The committee found that the Kennedy autopsy was badly botched: "One of the recommendations we made," said Baden, "was that there should be some national attention paid to improving death investigation in this country… Those doctors made lots of mistakes, such as creating false descriptions for why they couldn't find the bullet. They said it and they were wrong, and it lives with us even today."

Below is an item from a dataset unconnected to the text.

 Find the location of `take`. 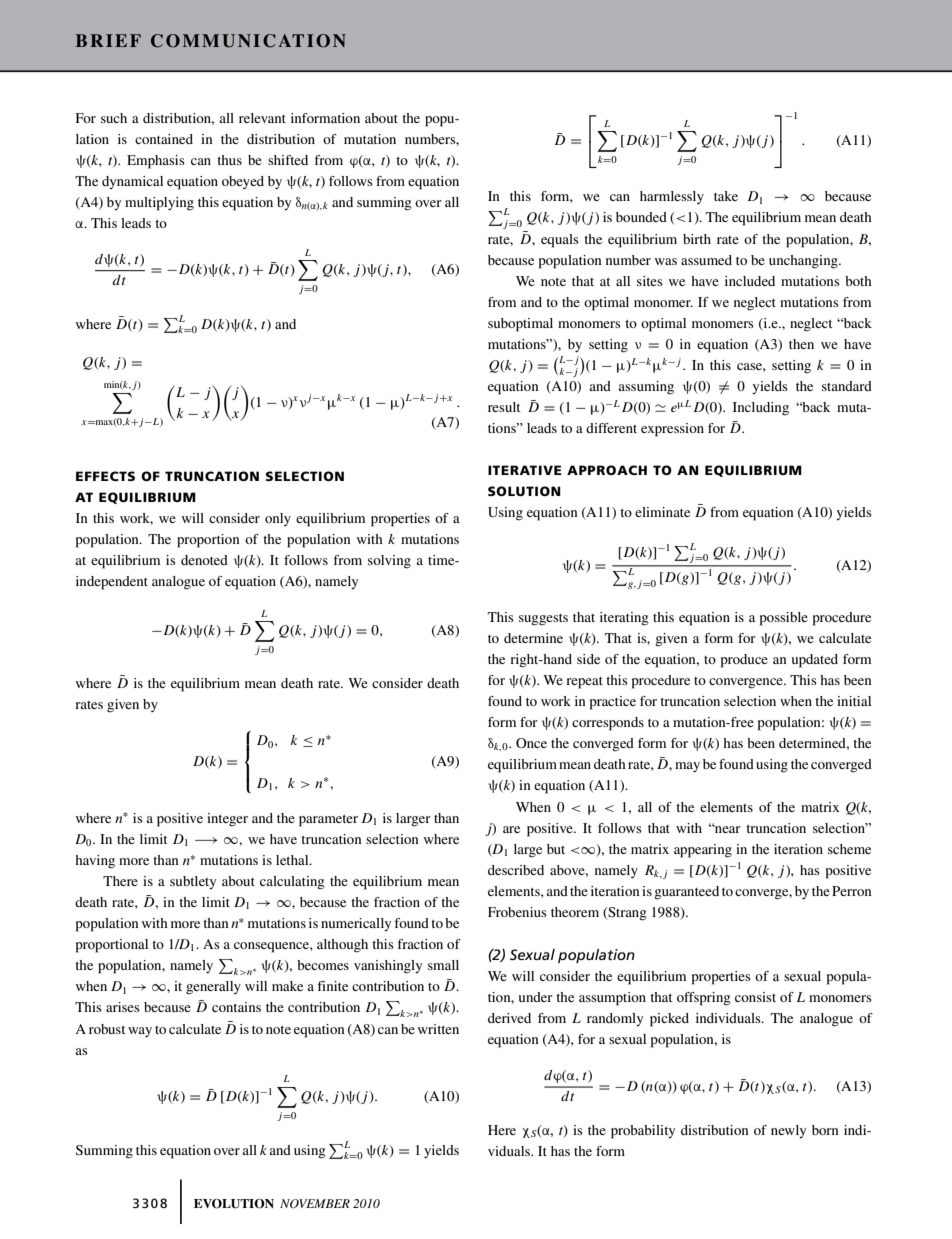

take is located at coordinates (726, 196).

The co-author of two earlier books, Unnatural Death: Confessions of a Medical Examiner and Dead Reckoning: The New Science of Catching Killers, Baden also hosted HBO's innovative Autopsy series. But Baden’s career has been controversial, in part because he decided that the medical examiner’s office would not be used as a tool to shield sloppy crime scene management and police misconduct. “I envisioned the office as independent, scientific, apolitical,” he writes. This memoir shows his side of those clashes. He witnessed plenty of racial bias in New York and around the country that deeply offended him. Initially interested in healing the living, a single case redirected him to forensic pathology.
Baden described it to me. "We had a patient who was a heroin addict who had an infection of the heart. In those days, that condition was difficult to treat and most patients with it died. We treated him and he survived, which was a real triumph. Then when I came down that weekend, there he was, dead on the autopsy table. He'd gone out and gotten back on heroin. We'd treated his infection but not his addiction. That made me think I could contribute more to society by looking at people on the autopsy table and feeding back the findings so that lots of people could benefit, rather than just treating patients one at a time."

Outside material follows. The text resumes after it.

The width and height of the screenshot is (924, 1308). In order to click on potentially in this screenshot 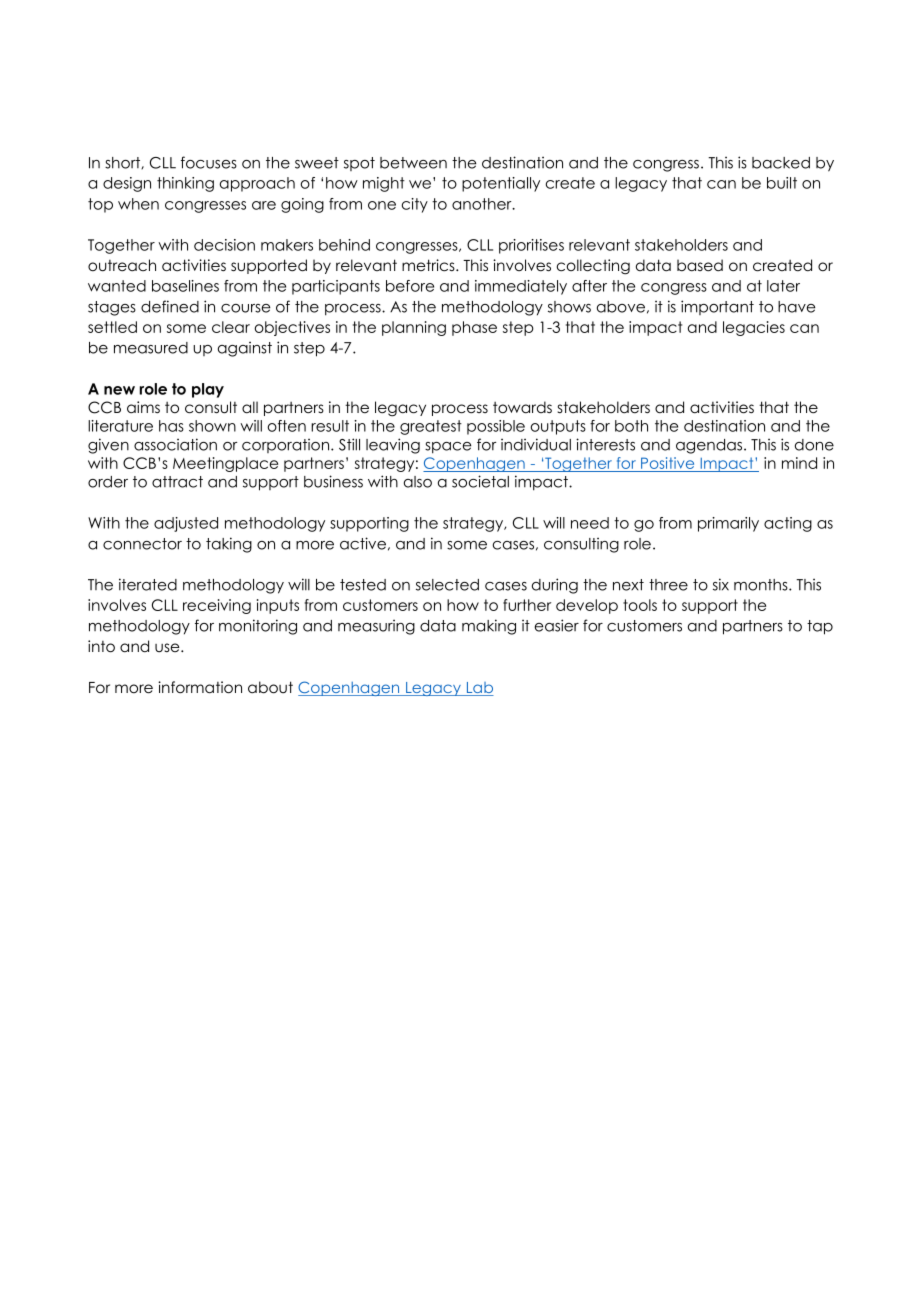, I will do `click(501, 184)`.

People who pay attention to high-profile criminal cases know that Baden has been an investigator and expert witness in many of them, including those of Nicole Brown Simpson, Ted Binion, George Floyd, Phil Spector, Eric Garner, Jeffrey Epstein, and JonBenet Ramsey.
Baden challenges the practice of protecting people in power as he describes his involvement in the 1971 Attica tragedy, in which rioting prisoners were blamed for the deaths of hostage-guards. His reasoned, methodical approach to that volatile situation shows why he became such a prominent forensic pathologist. It also shows why he lost his standing with certain politicians. His chapter on the O.J. Simpson case reminds us of a turning point regarding forensics. Without this case, there might have been no C.S.I. and perhaps little to no oversight on the exploding field of forensic science.

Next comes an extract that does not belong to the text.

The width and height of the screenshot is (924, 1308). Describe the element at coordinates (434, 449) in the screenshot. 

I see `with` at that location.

However, Baden’s focus is on police misconduct and the country’s racial inequality: “We are at a pivotal moment in history. I believe it’s necessary to help the public understand how the criminal justice system really works.” Protection of power feeds a cognitive bias toward supporting smaller (often petty) personal goals over the greater good of humanity. Baden’s book will likely strike a chord in those who are trying to educate police on destructive forms of bias and on how to improve relations between cops and communities. Maybe pressure from the bottom up might erode the thug approach to “team player” politics as well. We can only hope.
Baden, M. (2023). American autopsy: One medical examiner's decades-long fight for racial justice in a broken legal system, BenBella Books.
Baden, M., Hennessee, J. A. (1989). Unnatural death: Confessions of a medical examiner. New York: Ivy Books.
Baden, M., & Roach, M. (2001). Dead reckoning: The new science of catching killers. New York: Simon & Schuster.